2. Description of the Related Art
Electromagnetic signals with wavelengths in the millimeter range are typically guided to a destination by a waveguide because of insertion loss considerations. An example of one such waveguide can be found in U.S. Pat. Nos. 6,603,357 and 6,628,242 which disclose waveguides with electromagnetic crystal (EMXT) surfaces. The EMXT surfaces allow for the transmission of high frequency signals with near uniform power density across the waveguide cross-section. More information on EMXT surfaces can be found in U.S. Pat. Nos. 6,262,495 and 6,483,480.
In some waveguide systems, filters are used to control the flow of signals during transmission and reception. The filters are chosen to provide low insertion loss in the selected bands and high power transmission with little or no distortion. A typical millimeter wave system includes separate waveguide and filter combinations, with each combination being sensitive to a different resonant frequency. The filters include a resonant cavity that can be tuned to a particular resonant frequency using mechanical adjustments such as tuning screws as disclosed in U.S. Pat. No. 5,691,677 or movable dielectric inserts as disclosed in U.S. Pat. Nos. 4,459,564 and 6,392,508. In both of these cases, tuning is accomplished by mechanically adjusting the screw or insert to change the length of the resonant cavity and the resonant frequency.
If the mechanical adjustment cannot tune the resonant frequency quickly enough, then more waveguide and filter combinations will be needed, with each one tuned for a different resonant frequency. For example, a single antenna can be coupled to separate filters and their corresponding waveguides. In this setup, one filter-waveguide combination can be tuned to transmit and receive communication signals in one frequency band and another can be tuned to transmit and receive radar signals in a different frequency band. It is desired, however, to reduce the number of waveguide-filter combinations needed to transmit signals over the different frequency bands.
The present invention provides a tunable filter which includes a waveguide with one or more resonant cavities. Each resonant cavity has a resonant frequency that is tunable in response to tunable impedance structures coupled to each of the resonant cavities. The filter transmits the signal in a pass-band which includes the resonant frequency and reflects the signal outside the pass-band. The tuning can be done by adjusting the impedance and/or resonant frequency of the impedance structures to change a propagation constant of the signal and provide the filter with a desired frequency response.

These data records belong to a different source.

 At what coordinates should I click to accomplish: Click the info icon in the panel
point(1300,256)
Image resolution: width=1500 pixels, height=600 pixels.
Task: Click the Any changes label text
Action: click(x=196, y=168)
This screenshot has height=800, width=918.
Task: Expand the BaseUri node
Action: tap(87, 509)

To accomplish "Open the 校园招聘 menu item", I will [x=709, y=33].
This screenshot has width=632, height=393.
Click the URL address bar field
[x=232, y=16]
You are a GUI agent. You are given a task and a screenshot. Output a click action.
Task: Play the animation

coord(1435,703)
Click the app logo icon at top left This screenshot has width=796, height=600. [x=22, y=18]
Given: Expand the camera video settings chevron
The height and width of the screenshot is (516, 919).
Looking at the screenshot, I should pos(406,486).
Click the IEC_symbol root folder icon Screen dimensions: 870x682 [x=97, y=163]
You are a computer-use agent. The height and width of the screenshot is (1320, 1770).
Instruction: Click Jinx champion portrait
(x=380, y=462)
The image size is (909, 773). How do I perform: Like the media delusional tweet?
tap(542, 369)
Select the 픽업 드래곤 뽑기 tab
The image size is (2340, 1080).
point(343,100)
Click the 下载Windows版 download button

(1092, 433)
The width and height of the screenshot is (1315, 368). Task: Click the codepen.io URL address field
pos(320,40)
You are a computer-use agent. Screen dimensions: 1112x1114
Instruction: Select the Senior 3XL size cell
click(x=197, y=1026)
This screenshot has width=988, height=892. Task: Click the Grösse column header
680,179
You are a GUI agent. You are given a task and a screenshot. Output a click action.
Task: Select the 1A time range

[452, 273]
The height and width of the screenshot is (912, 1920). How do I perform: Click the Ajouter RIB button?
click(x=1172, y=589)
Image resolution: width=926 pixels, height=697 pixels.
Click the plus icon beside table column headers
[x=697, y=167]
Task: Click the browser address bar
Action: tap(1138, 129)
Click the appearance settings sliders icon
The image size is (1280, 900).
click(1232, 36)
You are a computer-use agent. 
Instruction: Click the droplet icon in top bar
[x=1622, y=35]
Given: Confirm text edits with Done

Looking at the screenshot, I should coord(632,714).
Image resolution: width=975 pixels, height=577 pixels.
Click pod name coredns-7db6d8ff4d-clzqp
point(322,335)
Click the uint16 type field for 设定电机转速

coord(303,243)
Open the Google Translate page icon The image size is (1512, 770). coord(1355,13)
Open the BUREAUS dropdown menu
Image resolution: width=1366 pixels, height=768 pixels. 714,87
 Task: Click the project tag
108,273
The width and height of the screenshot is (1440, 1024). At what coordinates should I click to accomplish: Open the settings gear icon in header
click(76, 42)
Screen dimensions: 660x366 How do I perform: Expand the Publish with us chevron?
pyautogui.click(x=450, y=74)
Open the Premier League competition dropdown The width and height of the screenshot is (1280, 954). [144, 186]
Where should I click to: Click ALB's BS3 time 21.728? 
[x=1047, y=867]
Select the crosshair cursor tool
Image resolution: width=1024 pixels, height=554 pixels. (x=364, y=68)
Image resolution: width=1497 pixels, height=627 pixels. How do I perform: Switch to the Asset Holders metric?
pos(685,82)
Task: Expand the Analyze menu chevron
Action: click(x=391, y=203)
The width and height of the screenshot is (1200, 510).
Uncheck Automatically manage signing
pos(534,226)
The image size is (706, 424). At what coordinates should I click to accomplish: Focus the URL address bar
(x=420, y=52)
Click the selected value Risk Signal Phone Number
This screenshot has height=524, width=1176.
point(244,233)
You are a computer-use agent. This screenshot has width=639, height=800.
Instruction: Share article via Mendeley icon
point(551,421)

The tunable filter can be used in a communication system which includes multiple communication platforms. The waveguide filter can be connected to the communication platforms to provide frequency selective communications between them and an external system, such as an antenna.
These and other features, aspects, and advantages of the present invention will become better understood with reference to the following drawings, description, and claims.
Cavity forming boundary structures 16, which are conductive posts with diameters D, are positioned within the waveguide and are electrically spaced apart by a distance Lcav to form cavities 26. Structures 16 extend vertically between sidewalls 11 and 13 and the spacing of structures 16 extends longitudinally along filter 10 between ends 17 and 19. Lcav refers to the electrical length of each resonant cavity 26. This is equal to the physical length of the cavity multiplied by the ratio of the propagation time of a signal through the cavity to the propagation time of a signal in free space over a distance equal to the physical length of the cavity.
The number and arrangement of structures 16 can be chosen to provide filter 10 with a desired quality factor Q. For example, optional cavity forming boundary structures 18 can be positioned adjacent to structures 16 and between sidewalls 12 and 14 so that multiple conductive posts define each end of resonant cavity 26. This has the effect of changing the total inductance and Q of cavity 26 because the posts are electrically connected in parallel.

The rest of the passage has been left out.